---------- Records provided

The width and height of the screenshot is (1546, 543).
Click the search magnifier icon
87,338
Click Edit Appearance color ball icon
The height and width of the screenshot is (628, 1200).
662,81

--------------------

> **What the task requires**:
Reproduce the full set of entries above exactly, without dropping a line.

> **Solution to the problem**:
The width and height of the screenshot is (1546, 543).
Click the search magnifier icon
87,338
Click Edit Appearance color ball icon
The height and width of the screenshot is (628, 1200).
662,81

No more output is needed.